Testo fornito
····················

MITOCHONDRION – Vitriseptome
Dopo un primo album formidabile uscito ormai nel 2008, prodotto interamente per conto proprio, i Mitochondrion sono stati presi, inevitabilmente, dalla Profound Lore. Inevitabilmente perché, se avete avuto il piacere di ascoltarlo, è proprio il tipo di musica che l’etichetta canadese non poteva non fare propria. Arriva quindi nel 2011 un secondo Lp altrettanto fenomenale sebbene più inquadrato (si fa per dire), proprio perché prodotto professionalmente. I due dischi suscitarono grande attenzione ed entusiasmo nella scena death underground, dando alla band canadese una discreta rilevanza. Poi sono seguiti un Ep nel 2013 e uno split nel 2016. Dopodiché sono spariti. O meglio, si sono messi a lavorare su questo Vitriseptome, un doppio mastodontico album di potentissimo death metal della durata di quasi un’ora e mezza. Pochi intermezzi acustici, tanta musica, tanta oscurità. Usare la parola album forse non è corretto. Sarebbe più corretto definirla opera, visto che, oltre alla lunghezza, i brani sono spesso collegati tra loro e quasi non c’è interruzione tra l’uno e l’altro. Praticamente, un vortice che trascina l’ascoltatore in un abisso di orrore. Dopo il primo ascolto vi ritroverete come quando, all’uscita dal cinema, vi siete immersi talmente tanto nell’immaginario del film che avete bisogno di qualche minuto prima di riprendere contatto con la realtà. Tanto più che le ultime due tracce, Viabyssm e Antitonement, vi massacreranno definitivamente con la loro durata di 11 minuti l’una.

····················

Dati
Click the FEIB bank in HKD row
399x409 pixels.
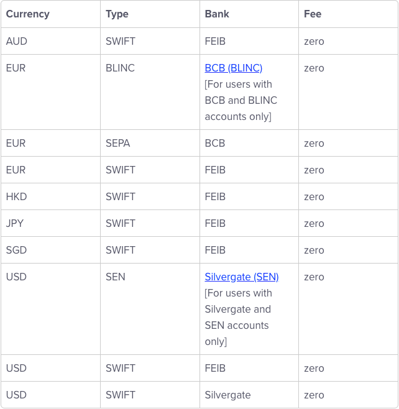(x=215, y=196)
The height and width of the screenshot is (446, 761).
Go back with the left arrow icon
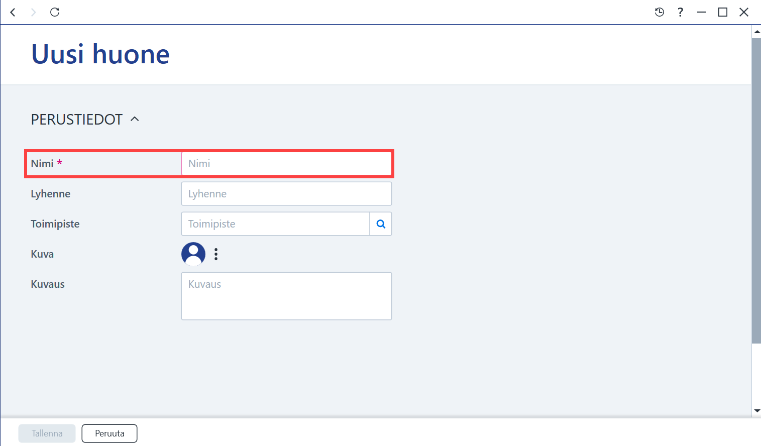pyautogui.click(x=13, y=12)
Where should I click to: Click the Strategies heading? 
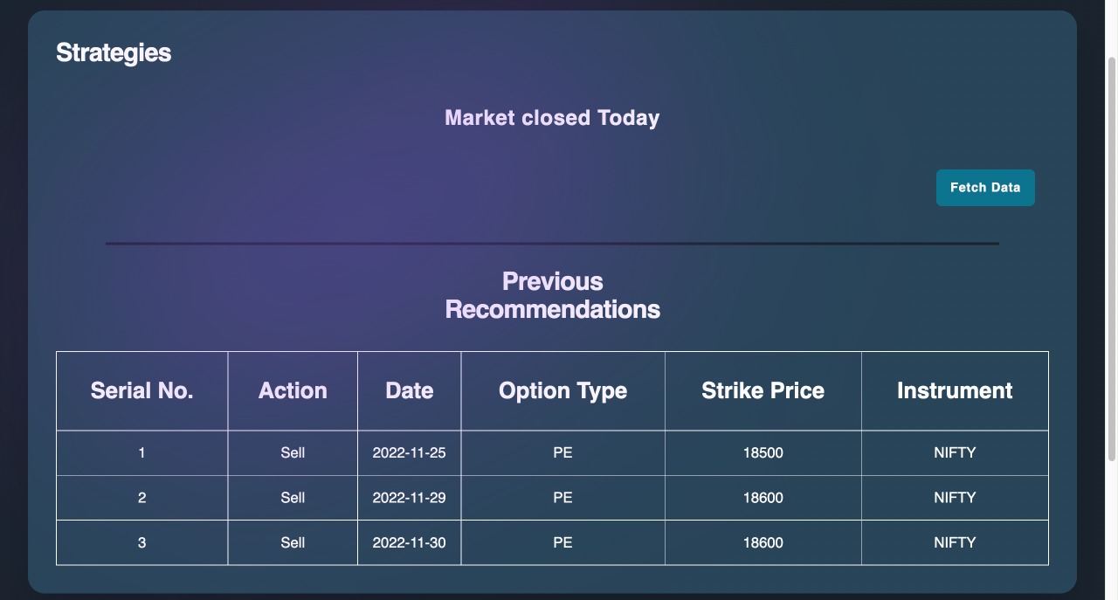click(x=114, y=52)
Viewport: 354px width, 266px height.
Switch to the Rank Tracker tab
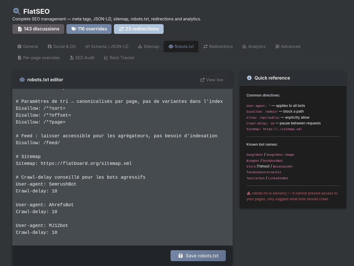coord(119,58)
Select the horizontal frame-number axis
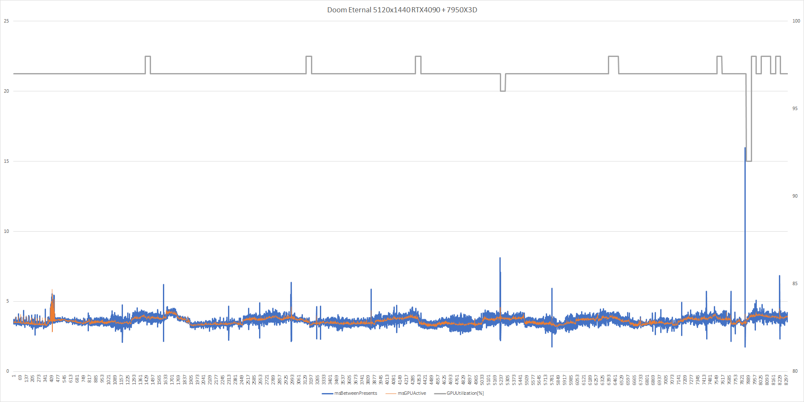Screen dimensions: 804x402 point(402,377)
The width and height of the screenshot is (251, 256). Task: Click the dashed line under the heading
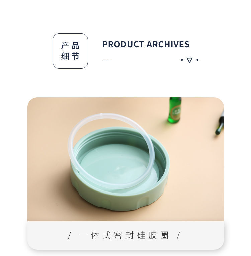(107, 61)
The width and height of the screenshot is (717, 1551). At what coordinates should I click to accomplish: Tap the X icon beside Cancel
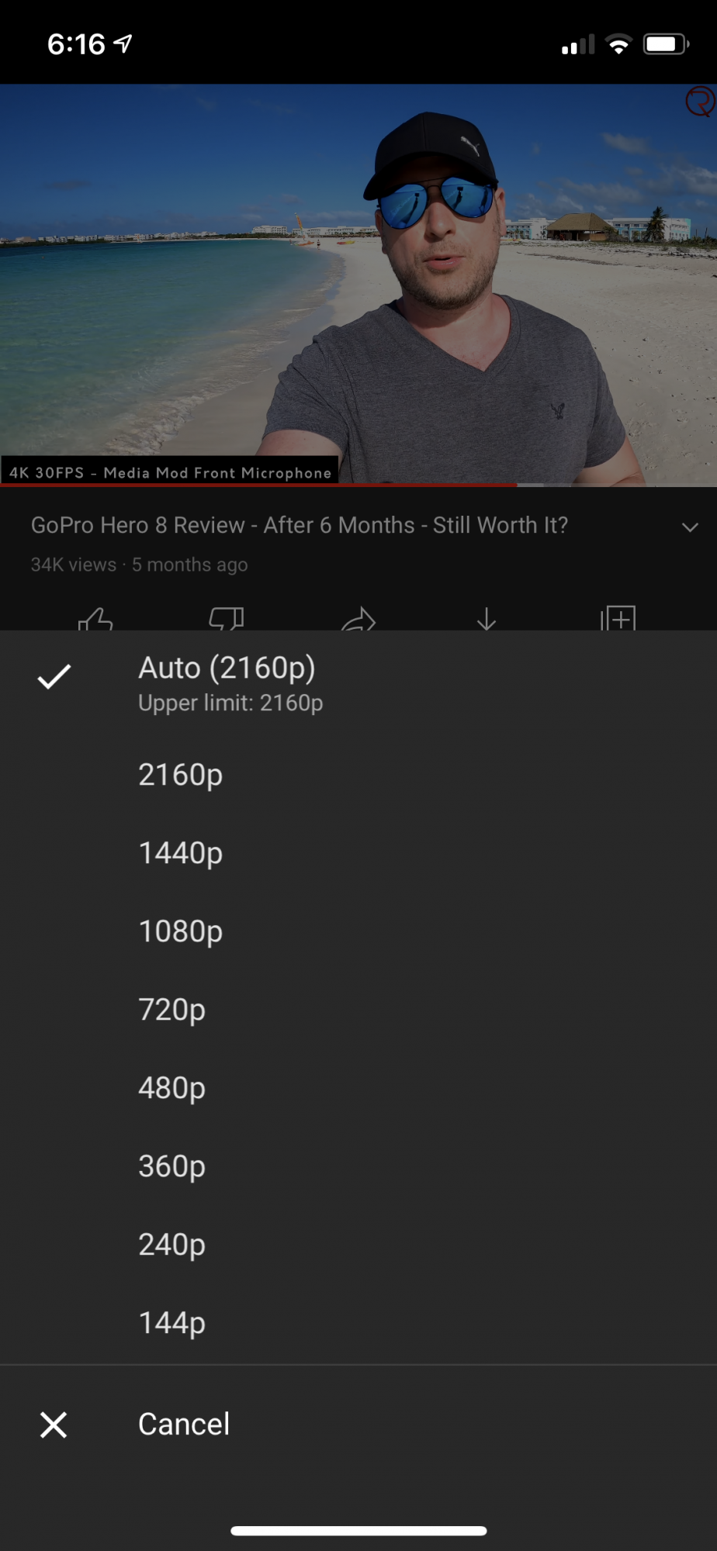[x=54, y=1425]
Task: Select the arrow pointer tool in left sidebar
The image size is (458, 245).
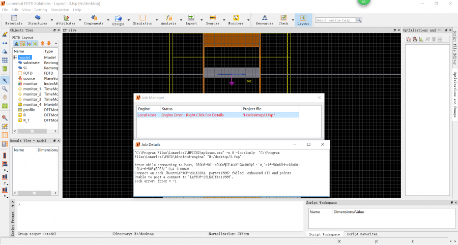Action: tap(5, 80)
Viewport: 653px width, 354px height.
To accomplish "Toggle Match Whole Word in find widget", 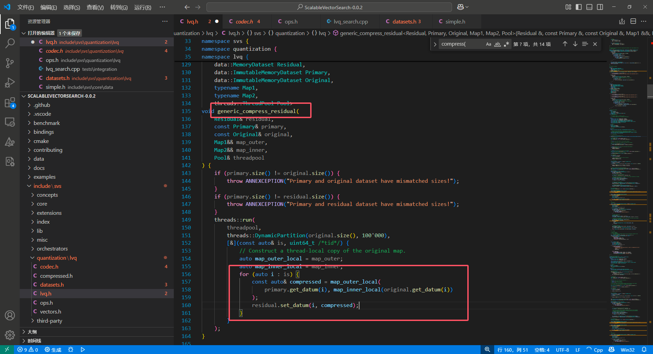I will (x=497, y=44).
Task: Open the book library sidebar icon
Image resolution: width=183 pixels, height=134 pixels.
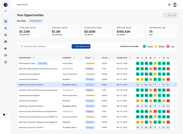Action: pyautogui.click(x=5, y=42)
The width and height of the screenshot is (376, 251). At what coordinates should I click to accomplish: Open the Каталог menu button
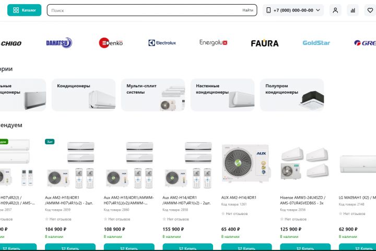pyautogui.click(x=24, y=10)
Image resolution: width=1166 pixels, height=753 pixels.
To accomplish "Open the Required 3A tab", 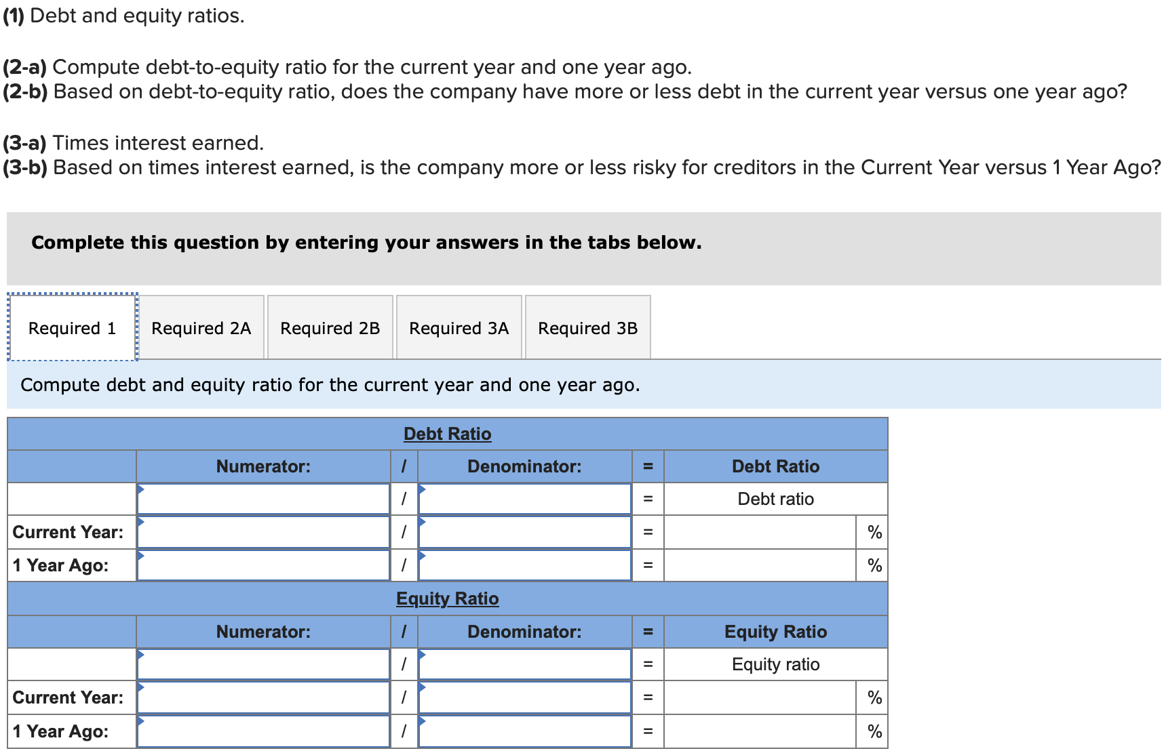I will pos(459,327).
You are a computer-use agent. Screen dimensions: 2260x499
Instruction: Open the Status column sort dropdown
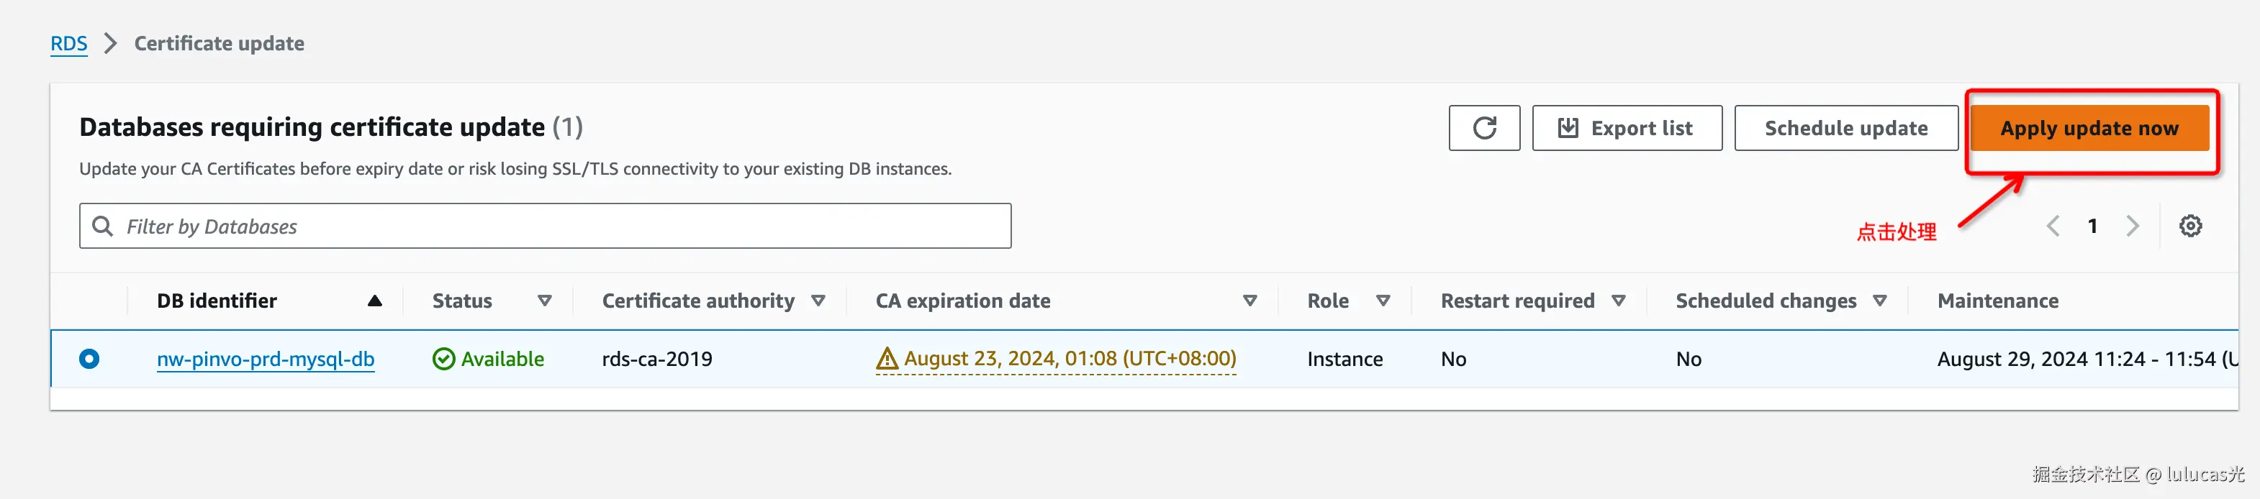[545, 301]
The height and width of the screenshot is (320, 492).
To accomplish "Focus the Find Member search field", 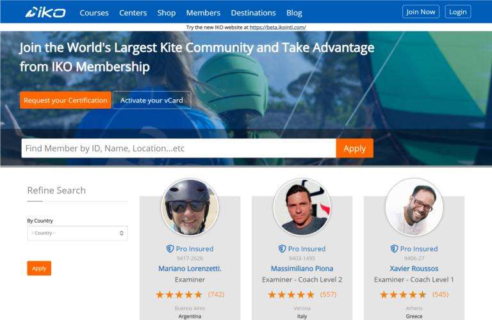I will click(179, 148).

····················

Obiettivi
**1)** Secondo la recensione di Vitriseptome, quanto dura in tutto questo doppio album?
**2)** Elenca le uscite dei Mitochondrion precedenti a Vitriseptome citate nella recensione di Vitriseptome, indicando l'anno di ciascuna.

Risposte ai compiti
**1)** Quasi un'ora e mezza.

**2)**
- Primo album: 2008
- Secondo Lp: 2011
- Ep: 2013
- Split: 2016